Sylvain frunció el ceño. Era la primera vez que conocía una descripción tan distinta a lo que estaba acostumbrado a oír. Había oído en su entorno que esas personas eran tullidos, pero nunca había llegado a ver a nadie así.

—¿No hay ninguna forma de que pueda aprender a hablar?

—Me temo que hemos visitado tantos doctores como hemos podido, pero los de renombre se niegan a tratar con casos como los de William. Mancillaría sus expedientes —dijo, dejando entrever su resentimiento—. Aquellos que sí están interesados en ayudarnos piden cifras exorbitadas, y por ello me hallo aquí, tan lejos de casa.

—Recuerdo que mencionásteis que os formásteis en Florencia para ser pintor...

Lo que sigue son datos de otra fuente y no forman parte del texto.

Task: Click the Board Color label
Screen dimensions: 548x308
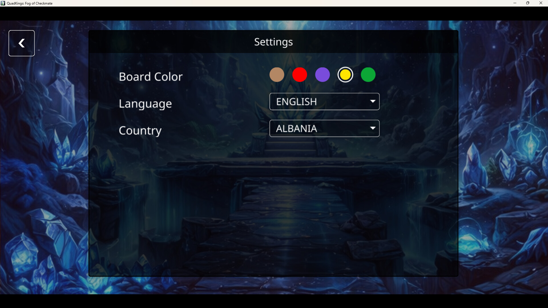Action: coord(150,76)
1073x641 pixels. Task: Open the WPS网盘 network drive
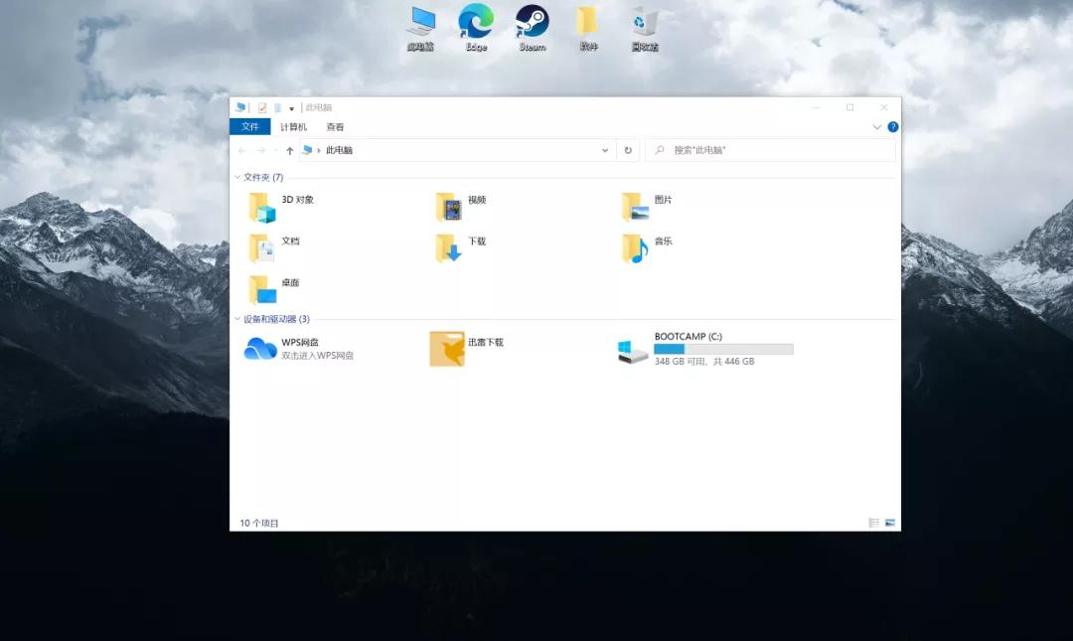(260, 350)
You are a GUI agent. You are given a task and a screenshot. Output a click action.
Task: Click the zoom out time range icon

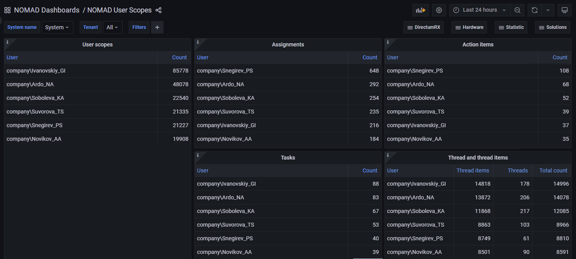point(517,10)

—Exacto. La única forma que tengo de poder reunir tanto dinero es haciendo algo que me lo asegure, y en mi caso es vendiendo cuadros y retratos.

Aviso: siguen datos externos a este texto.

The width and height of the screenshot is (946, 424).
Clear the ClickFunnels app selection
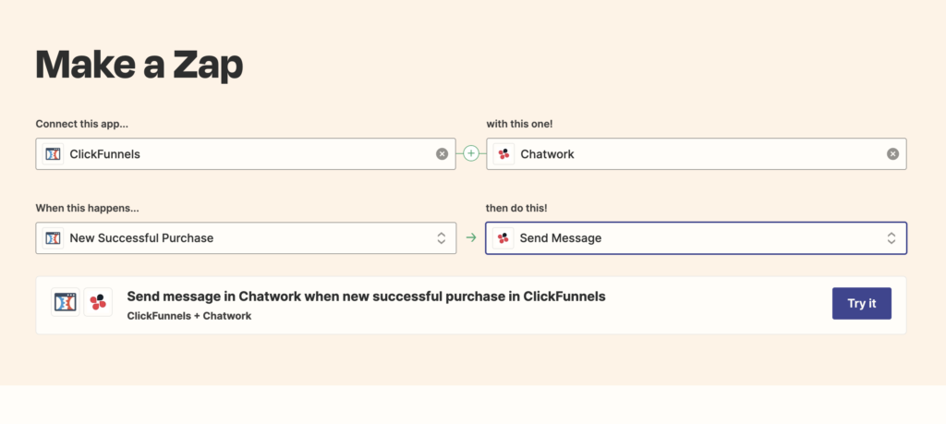443,153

De pronto, Sylvain se sintió culpable. Darrell se había ofrecido a pintar su retrato completamente gratis, pero ya no se quedaba tranquilo sabiendo que todas esas horas de esfuerzo y dedicación no le daría el dinero que necesitaba.

—Eso os honra mucho —musitó Sylvain—, pero debe de haber otra forma de hacerlo. Debe de haber algún profesional que se preste a ayudaros sin pedir una fortuna a cambio.

Darrell sonrió con amargura.

—Me temo que la vida no funciona así en esas esferas, Sylvain. Si no hay dinero, no hay interés ni caridad.

—Eso es terriblemente injusto.

—Lo sé, pero no nos entristezcamos pensando en esto ahora. No quisiera abrumaros más de lo necesario.

Sylvain quiso responder que no le abrumaba y que estaba dispuesto a seguir escuchándole, pero Darrell parecía indispuesto a querer seguir hablando del tema. Se dedicó a besar su mano con infinito cariño, provocando que el corazón le diese un vuelco al sentir sus labios.

—Se me olvidó decíroslo antes, pero hoy parecéis un príncipe —dijo, habiendo recuperado su buen humor.

Sabía que se refería a su peluca, y se complació al oír su cumplido. No creyó que fuese buena idea volver a cambiar el tema de conversación, por lo que le dedicó una sonrisa.

—Exageráis —respondió, sintiendo un pequeño hormigueo en su estómago—. Echo de menos sentir el aire fresco ahí arriba.

—Lástima, porque os sienta genial. ¿Cómo es que os la habéis puesto?

Sylvain recordó las reacciones de Savary y de su madre aquella mañana, hacía algunas horas. Con una tímida sonrisa, se atrevió a descansar la cabeza sobre su hombro. Estaba tan cansado que no se paró a pensar en lo que estaba haciendo, y siguió su impulso. A modo de respuesta, su mano quedó huérfana en pos de sentir un brazo rodear su espalda con suavidad, y se sintió cobijado en aquella calidez. Al fin parecía haber alcanzado el refugio de la montaña, y Darrell se lo confirmó con la afable sonrisa que le dedicó cuando buscó su rostro para mirarle. Sylvain bebió de su dulce expresión en completo silencio, sintiendo que aquella cercanía podía acortarse con un simple par de centímetros, pero ninguno quiso profanar aquel momento.

Cerró los ojos mientras se acomodaba contra su cuerpo en su necesitado descanso, recapitulando todo cuanto había ocurrido a lo largo del día. ¿Por qué se había puesto la peluca?

—Debía cumplir con mi deber —susurró, satisfecho—. Por algo soy un Lemierre.